Now I have a _very_ simple example for you. Lets say we want to "compress" 2 bits of data. All the possible datasets are:

00
01
10
11

Now please compress those 4 datasets so that they will all get smaller. Impossible. Unless you use something like:

00 -> 0
01 -> 1
10 -> 10
11 -> 11

But then my next question will be:

Now please compress

0
1

Impossible again, since you've already used 0 and 1 to "compress" 00 and 01. So these 2 "datasets" will have to get bigger by definition, or you will have a collision.

The reason why compression works, is that it encodes sequences and often reoccurring patterns. But as we just saw, there will be datasets (random data) that will actually increase in size if a lossless compression algorithm is used on it. And it just so happens that movies and pictures are very similar to random data. Unless, of course, you use raw pictures/movies, but these files are huge. And believe me when I say you won't beat current algorithms which have been developed over the years by a lot of skillful people.

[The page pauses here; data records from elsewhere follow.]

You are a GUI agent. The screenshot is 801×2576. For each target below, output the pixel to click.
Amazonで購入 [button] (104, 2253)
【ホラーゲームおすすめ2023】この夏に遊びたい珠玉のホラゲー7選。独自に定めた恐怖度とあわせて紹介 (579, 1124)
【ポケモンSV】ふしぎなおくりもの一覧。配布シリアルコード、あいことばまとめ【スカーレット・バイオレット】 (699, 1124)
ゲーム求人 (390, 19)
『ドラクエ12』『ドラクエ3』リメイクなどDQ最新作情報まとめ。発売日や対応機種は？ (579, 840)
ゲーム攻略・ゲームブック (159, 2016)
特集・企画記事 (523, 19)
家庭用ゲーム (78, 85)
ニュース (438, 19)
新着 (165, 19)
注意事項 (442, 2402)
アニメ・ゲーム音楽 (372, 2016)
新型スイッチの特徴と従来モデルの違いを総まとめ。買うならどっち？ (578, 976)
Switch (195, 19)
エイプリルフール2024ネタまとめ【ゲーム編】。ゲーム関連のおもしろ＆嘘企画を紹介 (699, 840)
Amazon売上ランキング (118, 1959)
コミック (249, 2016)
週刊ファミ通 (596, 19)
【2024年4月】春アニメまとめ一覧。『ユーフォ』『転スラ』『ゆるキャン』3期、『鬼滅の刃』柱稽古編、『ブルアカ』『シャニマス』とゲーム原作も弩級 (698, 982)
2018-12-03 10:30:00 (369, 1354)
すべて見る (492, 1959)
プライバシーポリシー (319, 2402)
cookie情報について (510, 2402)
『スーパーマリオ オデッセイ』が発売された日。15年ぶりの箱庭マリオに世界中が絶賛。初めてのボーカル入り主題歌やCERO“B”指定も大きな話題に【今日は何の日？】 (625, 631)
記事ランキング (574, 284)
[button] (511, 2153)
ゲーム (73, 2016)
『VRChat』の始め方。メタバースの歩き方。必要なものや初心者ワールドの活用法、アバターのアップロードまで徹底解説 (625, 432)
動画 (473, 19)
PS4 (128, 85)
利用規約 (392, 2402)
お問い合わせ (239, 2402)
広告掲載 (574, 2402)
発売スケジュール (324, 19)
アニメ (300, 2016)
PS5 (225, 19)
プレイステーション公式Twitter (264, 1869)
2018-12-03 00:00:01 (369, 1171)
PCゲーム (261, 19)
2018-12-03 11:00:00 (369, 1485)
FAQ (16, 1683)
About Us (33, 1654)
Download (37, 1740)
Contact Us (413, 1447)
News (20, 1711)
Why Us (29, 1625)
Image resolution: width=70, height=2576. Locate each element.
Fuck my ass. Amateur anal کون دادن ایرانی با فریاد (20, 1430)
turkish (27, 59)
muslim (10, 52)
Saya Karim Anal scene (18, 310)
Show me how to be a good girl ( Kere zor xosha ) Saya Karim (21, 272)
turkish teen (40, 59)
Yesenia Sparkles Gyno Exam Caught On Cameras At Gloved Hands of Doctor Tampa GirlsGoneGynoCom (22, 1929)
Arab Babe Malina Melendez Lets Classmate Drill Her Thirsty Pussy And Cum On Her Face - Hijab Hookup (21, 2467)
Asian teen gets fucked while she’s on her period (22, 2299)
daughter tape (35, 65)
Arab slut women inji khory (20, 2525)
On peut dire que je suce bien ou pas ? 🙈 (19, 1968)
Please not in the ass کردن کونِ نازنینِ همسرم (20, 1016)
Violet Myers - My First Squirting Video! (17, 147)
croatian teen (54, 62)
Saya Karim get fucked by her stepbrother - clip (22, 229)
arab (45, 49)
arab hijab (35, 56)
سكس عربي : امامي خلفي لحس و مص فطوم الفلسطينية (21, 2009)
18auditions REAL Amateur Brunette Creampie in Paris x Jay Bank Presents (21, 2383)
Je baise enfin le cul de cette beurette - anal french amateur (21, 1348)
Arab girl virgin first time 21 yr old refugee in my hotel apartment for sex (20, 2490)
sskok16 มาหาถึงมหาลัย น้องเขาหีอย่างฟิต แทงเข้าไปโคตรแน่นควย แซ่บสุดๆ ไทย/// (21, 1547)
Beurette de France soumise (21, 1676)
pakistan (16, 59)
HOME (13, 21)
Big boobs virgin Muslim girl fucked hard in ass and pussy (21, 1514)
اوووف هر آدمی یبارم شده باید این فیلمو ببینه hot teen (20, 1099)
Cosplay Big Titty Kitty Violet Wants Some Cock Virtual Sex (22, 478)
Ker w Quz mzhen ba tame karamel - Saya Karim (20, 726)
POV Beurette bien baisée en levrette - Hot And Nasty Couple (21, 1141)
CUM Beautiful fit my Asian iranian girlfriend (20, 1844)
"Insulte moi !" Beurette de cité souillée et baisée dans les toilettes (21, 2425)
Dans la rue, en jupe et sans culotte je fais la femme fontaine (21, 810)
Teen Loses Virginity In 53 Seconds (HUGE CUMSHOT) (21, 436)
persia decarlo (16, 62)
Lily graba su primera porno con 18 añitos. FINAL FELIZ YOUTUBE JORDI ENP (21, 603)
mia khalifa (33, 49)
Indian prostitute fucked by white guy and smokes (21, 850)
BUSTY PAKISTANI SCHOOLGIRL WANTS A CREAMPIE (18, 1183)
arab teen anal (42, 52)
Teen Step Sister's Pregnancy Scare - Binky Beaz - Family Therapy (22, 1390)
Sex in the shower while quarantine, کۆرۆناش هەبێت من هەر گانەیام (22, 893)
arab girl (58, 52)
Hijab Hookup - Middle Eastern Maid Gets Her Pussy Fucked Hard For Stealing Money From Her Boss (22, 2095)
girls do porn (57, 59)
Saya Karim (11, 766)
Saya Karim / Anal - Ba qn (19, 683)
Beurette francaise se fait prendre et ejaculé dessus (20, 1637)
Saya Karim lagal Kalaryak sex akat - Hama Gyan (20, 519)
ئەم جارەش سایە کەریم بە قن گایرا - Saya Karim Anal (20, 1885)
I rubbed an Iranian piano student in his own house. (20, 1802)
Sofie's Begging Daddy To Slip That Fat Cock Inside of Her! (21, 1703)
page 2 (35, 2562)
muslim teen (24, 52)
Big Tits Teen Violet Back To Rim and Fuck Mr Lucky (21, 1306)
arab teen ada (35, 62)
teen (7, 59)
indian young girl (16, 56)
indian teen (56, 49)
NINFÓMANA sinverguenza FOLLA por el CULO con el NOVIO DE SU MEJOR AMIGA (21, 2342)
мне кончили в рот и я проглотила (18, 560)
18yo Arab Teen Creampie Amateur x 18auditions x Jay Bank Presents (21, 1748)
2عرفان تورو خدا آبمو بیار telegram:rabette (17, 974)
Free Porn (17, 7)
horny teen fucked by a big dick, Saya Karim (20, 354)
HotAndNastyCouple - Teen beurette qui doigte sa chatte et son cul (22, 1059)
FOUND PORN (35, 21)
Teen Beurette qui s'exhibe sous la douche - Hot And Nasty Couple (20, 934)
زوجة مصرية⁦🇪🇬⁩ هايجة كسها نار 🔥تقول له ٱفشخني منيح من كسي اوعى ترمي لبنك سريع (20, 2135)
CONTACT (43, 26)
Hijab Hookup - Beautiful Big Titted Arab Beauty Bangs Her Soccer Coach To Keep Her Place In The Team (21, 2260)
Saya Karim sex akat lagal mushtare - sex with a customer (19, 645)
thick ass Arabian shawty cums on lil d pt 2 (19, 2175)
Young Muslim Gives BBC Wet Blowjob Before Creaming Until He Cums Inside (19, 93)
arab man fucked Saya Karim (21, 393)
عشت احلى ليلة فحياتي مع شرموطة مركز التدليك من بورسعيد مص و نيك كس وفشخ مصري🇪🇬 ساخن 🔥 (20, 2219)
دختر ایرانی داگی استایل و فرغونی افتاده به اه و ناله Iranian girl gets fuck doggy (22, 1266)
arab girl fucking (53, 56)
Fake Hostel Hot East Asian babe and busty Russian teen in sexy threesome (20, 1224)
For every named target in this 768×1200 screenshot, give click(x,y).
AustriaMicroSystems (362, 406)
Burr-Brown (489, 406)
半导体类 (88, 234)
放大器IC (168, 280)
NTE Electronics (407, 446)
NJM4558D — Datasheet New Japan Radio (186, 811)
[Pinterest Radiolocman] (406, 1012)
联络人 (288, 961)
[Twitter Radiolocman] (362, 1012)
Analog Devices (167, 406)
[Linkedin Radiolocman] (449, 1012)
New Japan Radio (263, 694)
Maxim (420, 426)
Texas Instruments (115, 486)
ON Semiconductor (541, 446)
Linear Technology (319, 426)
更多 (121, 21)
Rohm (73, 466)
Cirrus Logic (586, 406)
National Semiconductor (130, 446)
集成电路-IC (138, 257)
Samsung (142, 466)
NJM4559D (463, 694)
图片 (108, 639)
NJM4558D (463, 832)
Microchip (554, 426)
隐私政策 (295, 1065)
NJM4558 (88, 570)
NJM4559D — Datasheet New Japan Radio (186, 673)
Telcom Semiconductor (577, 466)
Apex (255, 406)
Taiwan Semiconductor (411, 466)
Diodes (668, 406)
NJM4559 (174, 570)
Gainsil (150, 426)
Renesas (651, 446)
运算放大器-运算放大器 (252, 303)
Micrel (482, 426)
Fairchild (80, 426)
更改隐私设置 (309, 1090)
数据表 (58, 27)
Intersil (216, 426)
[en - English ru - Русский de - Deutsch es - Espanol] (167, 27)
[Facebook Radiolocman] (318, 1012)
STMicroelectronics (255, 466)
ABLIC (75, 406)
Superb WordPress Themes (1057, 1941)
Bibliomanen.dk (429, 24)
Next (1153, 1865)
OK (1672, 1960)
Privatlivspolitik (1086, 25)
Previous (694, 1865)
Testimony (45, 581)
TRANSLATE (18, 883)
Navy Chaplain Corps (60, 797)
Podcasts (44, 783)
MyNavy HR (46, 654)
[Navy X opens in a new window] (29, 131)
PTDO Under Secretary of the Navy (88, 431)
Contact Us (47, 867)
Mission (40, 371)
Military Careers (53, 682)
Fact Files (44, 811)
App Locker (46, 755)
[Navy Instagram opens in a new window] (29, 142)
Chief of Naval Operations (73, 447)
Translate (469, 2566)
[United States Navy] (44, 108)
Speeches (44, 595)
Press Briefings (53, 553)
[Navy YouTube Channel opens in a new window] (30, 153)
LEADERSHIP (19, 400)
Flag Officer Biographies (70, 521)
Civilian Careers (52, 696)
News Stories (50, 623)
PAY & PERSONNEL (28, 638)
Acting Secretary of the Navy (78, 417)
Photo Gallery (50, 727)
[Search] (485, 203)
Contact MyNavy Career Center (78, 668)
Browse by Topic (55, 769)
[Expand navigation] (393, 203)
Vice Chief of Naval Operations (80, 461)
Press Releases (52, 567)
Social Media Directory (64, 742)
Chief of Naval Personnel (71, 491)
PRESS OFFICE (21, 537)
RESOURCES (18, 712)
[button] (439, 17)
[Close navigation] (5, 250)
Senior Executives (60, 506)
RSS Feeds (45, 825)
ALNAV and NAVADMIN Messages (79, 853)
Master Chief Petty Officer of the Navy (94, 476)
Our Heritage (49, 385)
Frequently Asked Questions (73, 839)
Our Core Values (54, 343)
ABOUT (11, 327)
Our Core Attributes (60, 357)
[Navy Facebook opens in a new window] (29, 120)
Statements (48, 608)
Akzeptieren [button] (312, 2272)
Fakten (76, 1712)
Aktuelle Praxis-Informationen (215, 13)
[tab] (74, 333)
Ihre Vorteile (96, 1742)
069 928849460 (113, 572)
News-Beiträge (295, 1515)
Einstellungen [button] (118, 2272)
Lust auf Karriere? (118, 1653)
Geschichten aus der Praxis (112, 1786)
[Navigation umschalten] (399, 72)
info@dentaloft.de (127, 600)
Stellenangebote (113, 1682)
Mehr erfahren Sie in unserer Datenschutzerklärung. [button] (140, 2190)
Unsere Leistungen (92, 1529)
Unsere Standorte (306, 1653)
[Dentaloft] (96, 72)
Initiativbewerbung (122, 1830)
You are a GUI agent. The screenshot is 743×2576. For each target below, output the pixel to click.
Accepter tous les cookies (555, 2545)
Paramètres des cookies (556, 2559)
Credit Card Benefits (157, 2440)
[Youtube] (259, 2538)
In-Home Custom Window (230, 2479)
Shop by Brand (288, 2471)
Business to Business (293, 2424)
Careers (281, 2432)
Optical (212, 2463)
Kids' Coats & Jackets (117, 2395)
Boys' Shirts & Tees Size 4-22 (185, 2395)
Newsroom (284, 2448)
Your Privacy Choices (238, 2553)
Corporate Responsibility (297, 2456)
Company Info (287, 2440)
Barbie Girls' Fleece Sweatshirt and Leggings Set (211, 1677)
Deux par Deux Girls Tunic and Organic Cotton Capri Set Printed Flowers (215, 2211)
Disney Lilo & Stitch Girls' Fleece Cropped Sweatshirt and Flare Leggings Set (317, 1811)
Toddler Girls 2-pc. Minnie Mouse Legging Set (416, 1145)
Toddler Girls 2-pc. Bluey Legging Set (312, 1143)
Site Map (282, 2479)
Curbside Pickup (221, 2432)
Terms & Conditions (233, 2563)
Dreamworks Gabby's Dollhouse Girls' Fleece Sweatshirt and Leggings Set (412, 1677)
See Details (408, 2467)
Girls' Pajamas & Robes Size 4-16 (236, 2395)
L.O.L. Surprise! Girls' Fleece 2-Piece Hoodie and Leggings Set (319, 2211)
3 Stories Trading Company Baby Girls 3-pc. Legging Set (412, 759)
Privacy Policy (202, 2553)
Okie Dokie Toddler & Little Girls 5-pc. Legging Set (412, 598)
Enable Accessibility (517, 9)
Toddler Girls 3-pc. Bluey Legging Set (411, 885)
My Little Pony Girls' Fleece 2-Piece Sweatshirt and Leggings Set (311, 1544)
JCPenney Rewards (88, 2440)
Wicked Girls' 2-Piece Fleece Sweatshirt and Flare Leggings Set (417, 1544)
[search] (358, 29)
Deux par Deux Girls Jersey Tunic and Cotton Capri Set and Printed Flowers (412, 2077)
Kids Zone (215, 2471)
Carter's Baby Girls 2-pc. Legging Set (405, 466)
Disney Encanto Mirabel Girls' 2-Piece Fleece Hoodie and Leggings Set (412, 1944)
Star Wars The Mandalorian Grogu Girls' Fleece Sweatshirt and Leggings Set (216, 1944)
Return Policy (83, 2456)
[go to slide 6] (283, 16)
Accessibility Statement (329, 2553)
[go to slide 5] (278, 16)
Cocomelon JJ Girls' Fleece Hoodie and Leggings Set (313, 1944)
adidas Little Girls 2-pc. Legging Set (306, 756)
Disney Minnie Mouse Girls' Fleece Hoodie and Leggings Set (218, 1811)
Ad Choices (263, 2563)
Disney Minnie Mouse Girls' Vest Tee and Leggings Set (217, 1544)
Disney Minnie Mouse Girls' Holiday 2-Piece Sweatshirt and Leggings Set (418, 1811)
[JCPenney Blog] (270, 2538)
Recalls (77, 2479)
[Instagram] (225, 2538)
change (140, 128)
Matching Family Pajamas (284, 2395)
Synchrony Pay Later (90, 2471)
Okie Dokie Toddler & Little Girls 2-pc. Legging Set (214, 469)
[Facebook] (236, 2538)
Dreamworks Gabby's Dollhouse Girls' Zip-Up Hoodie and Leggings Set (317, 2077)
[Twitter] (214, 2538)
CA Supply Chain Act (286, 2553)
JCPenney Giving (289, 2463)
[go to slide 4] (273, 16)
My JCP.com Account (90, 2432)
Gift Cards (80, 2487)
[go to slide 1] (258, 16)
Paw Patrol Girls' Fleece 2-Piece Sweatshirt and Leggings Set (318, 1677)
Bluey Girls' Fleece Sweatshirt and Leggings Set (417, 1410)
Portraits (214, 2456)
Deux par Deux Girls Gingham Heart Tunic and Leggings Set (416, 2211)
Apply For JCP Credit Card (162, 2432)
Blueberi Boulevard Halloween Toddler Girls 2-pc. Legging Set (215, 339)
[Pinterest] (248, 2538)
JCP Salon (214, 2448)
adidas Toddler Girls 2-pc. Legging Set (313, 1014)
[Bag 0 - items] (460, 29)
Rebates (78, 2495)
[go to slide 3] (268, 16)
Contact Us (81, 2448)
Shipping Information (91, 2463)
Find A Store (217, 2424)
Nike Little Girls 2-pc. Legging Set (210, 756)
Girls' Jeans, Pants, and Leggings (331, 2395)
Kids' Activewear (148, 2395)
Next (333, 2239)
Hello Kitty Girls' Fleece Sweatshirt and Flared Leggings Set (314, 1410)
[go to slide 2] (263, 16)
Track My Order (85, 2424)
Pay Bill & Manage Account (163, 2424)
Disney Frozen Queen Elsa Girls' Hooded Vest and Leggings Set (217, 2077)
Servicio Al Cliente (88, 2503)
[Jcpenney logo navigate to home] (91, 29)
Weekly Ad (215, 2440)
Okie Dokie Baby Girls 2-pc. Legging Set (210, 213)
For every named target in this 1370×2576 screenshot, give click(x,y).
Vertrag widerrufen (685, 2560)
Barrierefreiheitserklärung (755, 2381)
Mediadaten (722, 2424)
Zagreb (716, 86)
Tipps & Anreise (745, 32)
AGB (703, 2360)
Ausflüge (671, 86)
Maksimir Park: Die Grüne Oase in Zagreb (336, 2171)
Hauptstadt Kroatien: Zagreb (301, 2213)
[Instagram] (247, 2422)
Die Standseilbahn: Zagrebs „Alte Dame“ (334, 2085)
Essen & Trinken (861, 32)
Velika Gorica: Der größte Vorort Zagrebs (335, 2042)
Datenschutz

The thing I think you're missing, is this: You are talking about reference points. This dictionary to which these reference points point, also needs to be stored somewhere. And even if you use referencing, you will still run into the Pigeon Hole Principle. 2 bits of data have 4 possible combinations, so in order to be able to reference to those 4 possible combinations you need 4 different reference points.....Which require 2 bits of data.